Differentiate between Boosting and Bagging?
Bagging and Boosting are variants of Ensemble Techniques.
Bootstrap Aggregation or bagging is a method that is used to reduce the variance for algorithms having very high variance. Decision trees are a particular family of classifiers which are susceptible to having high bias.
Decision trees have a lot of sensitiveness to the type of data they are trained on. Hence generalization of results is often much more complex to achieve in them despite very high fine-tuning. The results vary greatly if the training data is changed in decision trees.
Hence bagging is utilised where multiple decision trees are made which are trained on samples of the original data and the final result is the average of all these individual models.
Boosting is the process of using an n-weak classifier system for prediction such that every weak classifier compensates for the weaknesses of its classifiers. By weak classifier, we imply a classifier which performs poorly on a given data set.
It’s evident that boosting is not an algorithm rather it’s a process. Weak classifiers used are generally logistic regression, shallow decision trees etc.
There are many algorithms which make use of boosting processes but two of them are mainly used: Adaboost and Gradient Boosting and XGBoost.
Why boosting is a more stable algorithm as compared to other ensemble algorithms?
Boosting focuses on errors found in previous iterations until they become obsolete. Whereas in bagging there is no corrective loop. This is why boosting is a more stable algorithm compared to other ensemble algorithms.
What is Model Selection in Machine Learning?
The process of selecting models among different mathematical models, which are used to describe the same data set is known as Model Selection. Model selection is applied to the fields of statistics, machine learning and data mining.
How are covariance and correlation different from one another?
Covariance measures how two variables are related to each other and how one would vary with respect to changes in the other variable. If the value is positive it means there is a direct relationship between the variables and one would increase or decrease with an increase or decrease in the base variable respectively, given that all other conditions remain constant.
Correlation quantifies the relationship between two random variables and has only three specific values, i.e., 1, 0, and -1.

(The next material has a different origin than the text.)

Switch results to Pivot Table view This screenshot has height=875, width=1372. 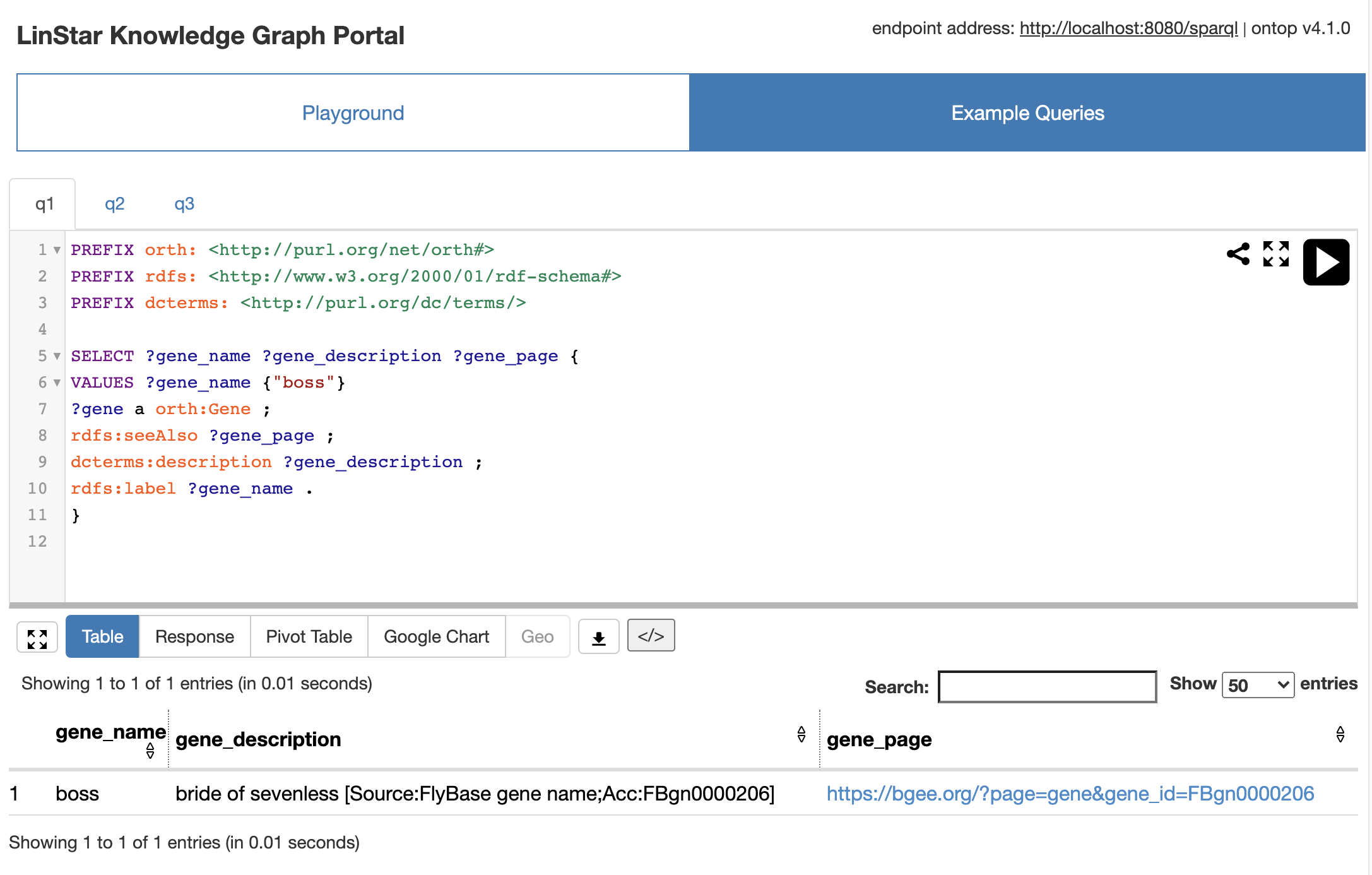coord(309,636)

1 denotes a positive relationship, -1 denotes a negative relationship, and 0 denotes that the two variables are independent of each other.
What is Cluster Sampling?
- It is a process of randomly selecting intact groups within a defined population, sharing similar characteristics.
- Cluster Sample is a probability sample where each sampling unit is a collection or cluster of elements.

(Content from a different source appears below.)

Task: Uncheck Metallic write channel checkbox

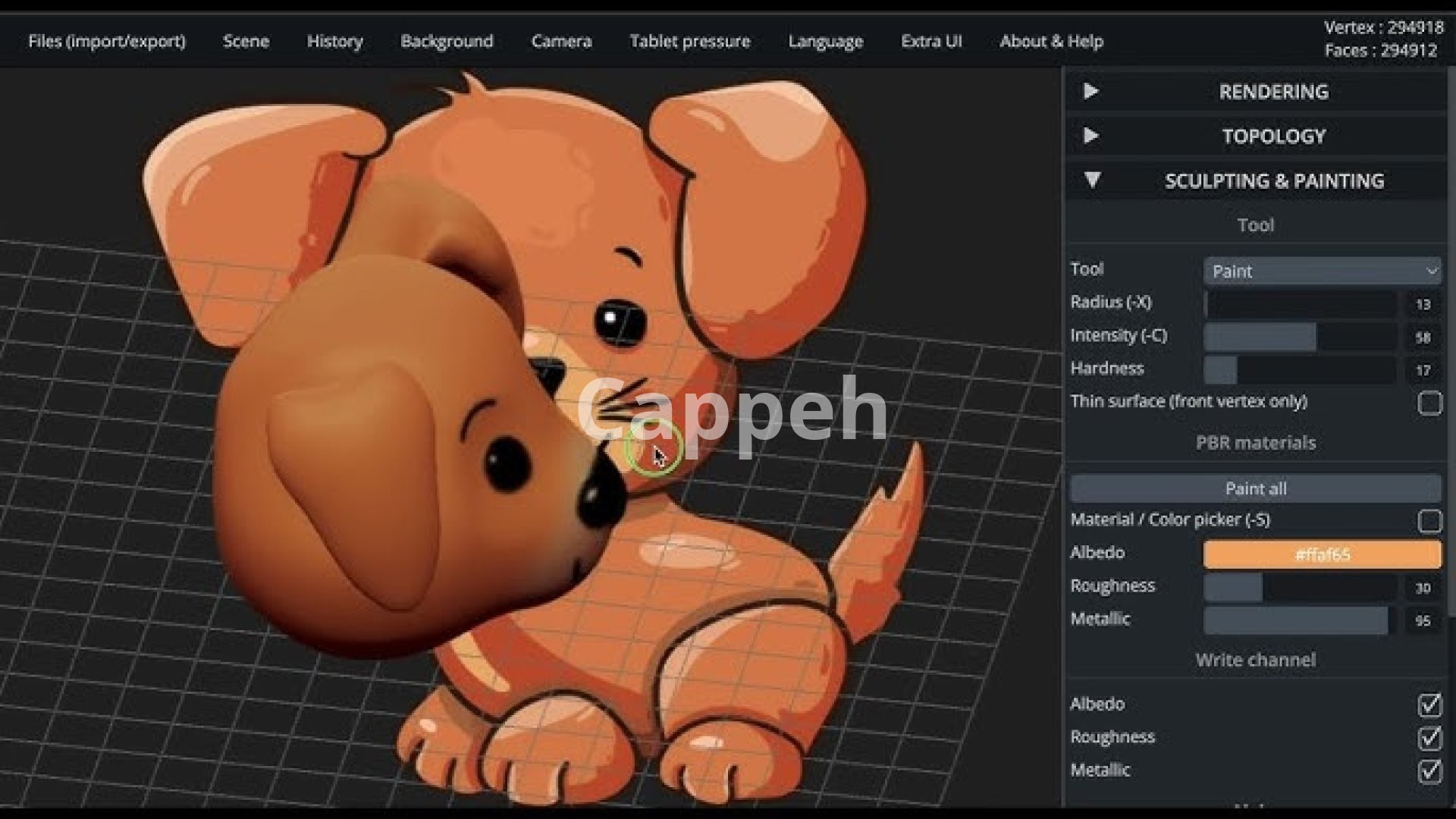Action: pos(1429,771)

- For example, if you’re clustering the total number of managers in a set of companies, in that case, managers (samples) will represent elements and companies will represent clusters.
What do you understand by selection bias in Machine Learning?
Selection bias stands for the bias which was introduced by the selection of individuals, groups or data for doing analysis in a way that the proper randomization is not achieved. It ensures that the sample obtained is not representative of the population intended to be analyzed and sometimes it is referred to as the selection effect. This is the part of distortion of a statistical analysis which results from the method of collecting samples. If you don’t take the selection bias into the account then some conclusions of the study may not be accurate.
The types of selection bias includes:
Sampling bias: It is a systematic error due to a non-random sample of a population causing some members of the population to be less likely to be included than others resulting in a biased sample.
Time interval: A trial may be terminated early at an extreme value (often for ethical reasons), but the extreme value is likely to be reached by the variable with the largest variance, even if all variables have a similar mean.
Data: When specific subsets of data are chosen to support a conclusion or rejection of bad data on arbitrary grounds, instead of according to previously stated or generally agreed criteria.
Attrition: Attrition bias is a kind of selection bias caused by attrition (loss of participants) discounting trial subjects/tests that did not run to completion.
What is a random variable?
A Random Variable is a set of possible values from a random experiment. Example: Tossing a coin: we could get Heads or Tails. Rolling of a dice: we get 6 values
How to ensure that your model is not overfitting?
- Keep the design of the model simple. Try to reduce the noise in the model by considering fewer variables and parameters.
- Cross-validation techniques such as K-folds cross validation help us keep overfitting under control.
- Regularization techniques such as LASSO help in avoiding overfitting by penalizing certain parameters if they are likely to cause overfitting.
What is Variance Inflation Factor?
Variance Inflation Factor (VIF) is the estimate of the volume of multicollinearity in a collection of many regression variables.
VIF = Variance of the model / Variance of the model with a single independent variable
We have to calculate this ratio for every independent variable. If VIF is high, then it shows the high collinearity of the independent variables.
What’s the F1 score? How would you use it?
The F1 score is a measure of a model’s performance. It is a weighted average of the precision and recall of a model, with results tending to 1 being the best, and those tending to 0 being the worst. You would use it in classification tests where true negatives don’t matter much.